**Task data**
— Start —

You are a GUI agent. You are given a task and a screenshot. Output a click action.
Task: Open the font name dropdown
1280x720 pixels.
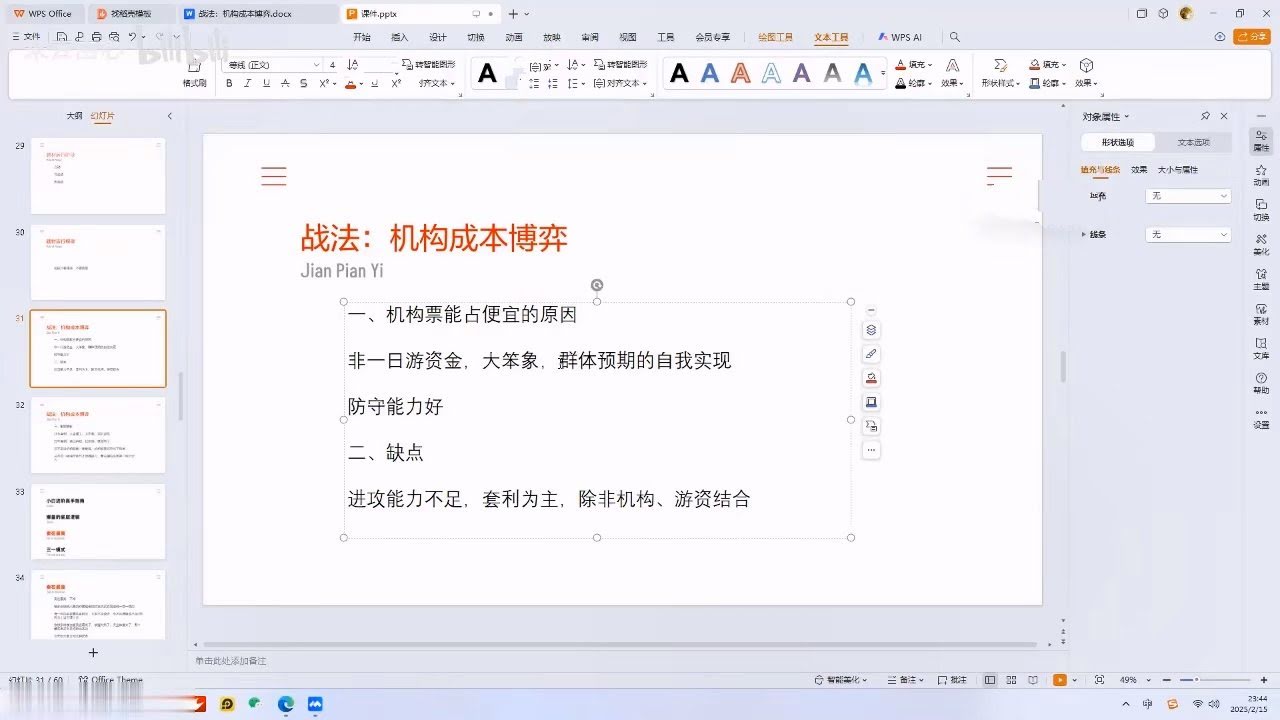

— End —
— Start —

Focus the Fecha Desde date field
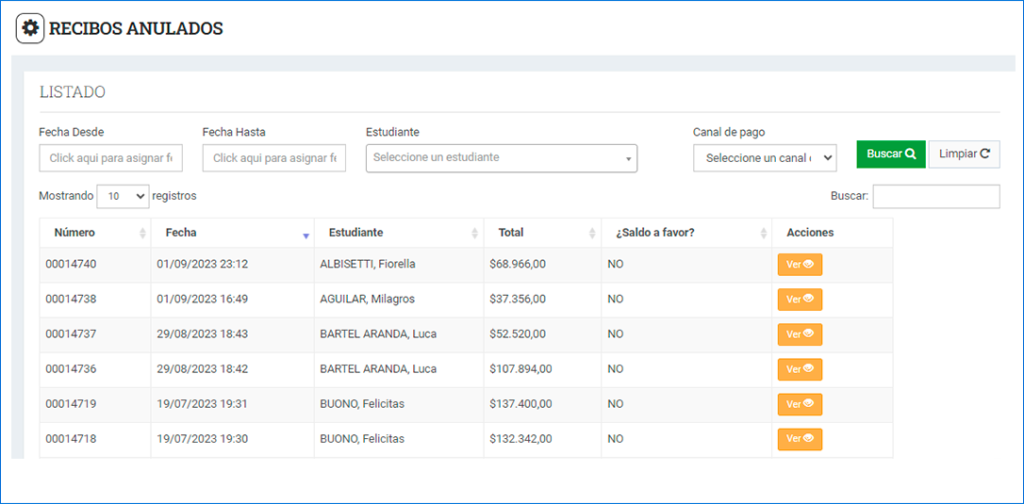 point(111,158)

— End —
— Start —

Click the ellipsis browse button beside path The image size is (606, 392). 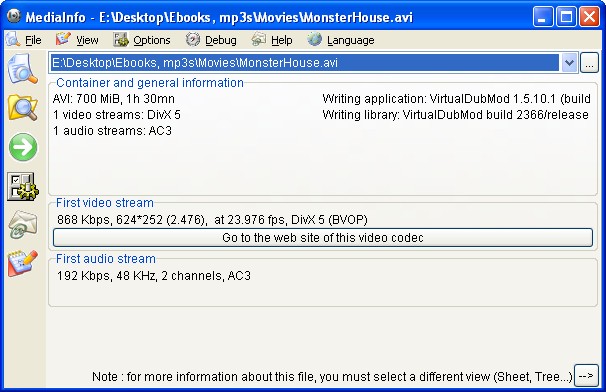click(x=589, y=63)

— End —

**Goal**
Output, unchanged, the lines between the line holding "You are a GUI" and the line holding "1280x720 pixels.", inclusive.

**Result for this exercise**
You are a GUI agent. You are given a task and a screenshot. Output a click action.
Task: Open the font name dropdown
1280x720 pixels.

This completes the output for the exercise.